Persoalan stunting masih menjadi fokus perhatian Pemerintah Kabupaten Bogor. Bupati Ade Yasin menargetkan angkanya turun menjadi menjadi 10 persen dari 850 ribu jumlah balita pada akhir tahun 2022. Rencana mencapai target tersebut adalah dengan melakukan sosialisasi dan edukasi untuk mengajak masyarakat hidup sehat. Pemerintah Kabupaten Bogor bersama Badan Kependudukan dan Keluarga Berencana Nasional (BKKBN) juga meluncurkan program Dapur Sehat Atasi Stunting (Dahsat). Program Dahsat ini diharapkan membentuk kampung berkualitas dengan tujuan mengedukasi masyarakat mengenai pentingnya gizi sejak mengandung hingga memiliki balita.
Penanggulangan stunting masih menjadi program prioritas Pemerintah Indonesia.
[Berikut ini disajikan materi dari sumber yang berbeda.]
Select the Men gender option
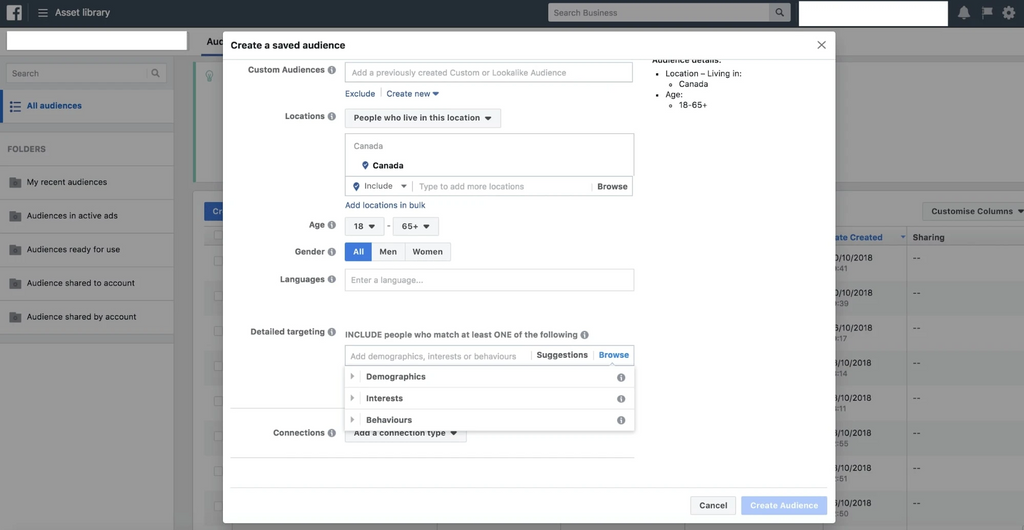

Sebab, kasus stunting atau gagal tumbuh pada balita Indonesia masih belum menunjukkan perbaikan yang signifikan. Menurut Kepala BKKBN, Hasto Wardoyo, Indonesia menduduki urutan 108 dari 132 negara dengan stunting tertinggi secara internasional. Namun, progres berjalan sangat lambat dan penanganan yang dilakukan belum mampu mengentaskan persoalan.
Persoalan stunting sangat berkaitan dengan pemenuhan kebutuhan pokok masyarakat. Berbicara stunting bukan hanya tentang balita kurang gizi, tetapi kondisi keluarga Indonesia secara umum. Sebab, balita adalah bagian dari keluarga yang terdiri dari ayah dan ibu. Stunting adalah permasalahan kronis karena terkait ibu kekurangan gizi saat mengandung, pola asuh keluarga, sanitasi dan ketersediaan pangan dalam keluarga.
Masalah stunting tidak cukup diatasi dengan upaya praktis saja, seperti memberikan edukasi ke masyarakat atau memberikan makanan kepada balita gizi buruk. Harus ada upaya sistemis karena penyebab utama balita gizi buruk adalah ketidakmampuan keluarga menyediakan pangan bagi keluarganya. Upaya praktis sifatnya jangka pendek yang terkadang pelaksanaannya tidak tepat sasaran. Misalnya, memberikan makanan pada balita, tetapi tidak dimakan balita karena dimakan anggota keluarga yang lain. Sebab, kondisi keluarga miskin dan persediaan pangan kurang memadai dalam keluarga. Solusi praktis memang dibutuhkan, tetapi tidak tuntas.
Artinya, stunting menjadi persoalan kompleks, bukan masalah per individu saja sehingga membutuhkan kebijakan yang pro rakyat. Pemerintah harus memberikan jaminan ketersediaan pangan pada seluruh masyarakat, termasuk balita atau anak. Sayangnya, saat ini masyarakat tidak bisa menjangkau pangan dan kesehatan dengan mudah. Kebijakan pemerintah dipengaruhi kaum kapitalis untuk kepentingan bisnis, bukan semata-mata kepentingan rakyat. Pemerintah mengurus rakyat dengan asas mendapatkan keuntungan bisnis atau menjadi instrumen bisnis. Peran negara hanya sebatas regulator yang mempertemukan kebutuhan pangan dan kesehatan rakyat dengan pihak swasta. Hasilnya, pangan dan kesehatan mahal dan sulit dijangkau masyarakat. Salah satu dampaknya adalah stunting pada balita
Persoalan stunting benar-benar bisa tuntas jika mekanisme negara mengurusi urusan rakyat menggunakan politik ekonomi Islam. Negara akan menjamin kebutuhan pokok (makanan) pada semua individu dengan biaya yang sangat murah. Khalifah mengambil keputusan politik dari hukum-hukum syara' dengan paradigma ri'ayah (melayani rakyat), bukan negara pedagang (korporatokrasi). Khilafah memiliki mekanisme tertentu dalam mengelola Sumber Daya Alam (SDA) sehingga pangan melimpah, rakyat tidak dibatasi ketersediaan pangannya, dan diberikan 3 kali sehari sebagaimana masa pemerintahan Islam Khalifah Umar bin Abdul Aziz.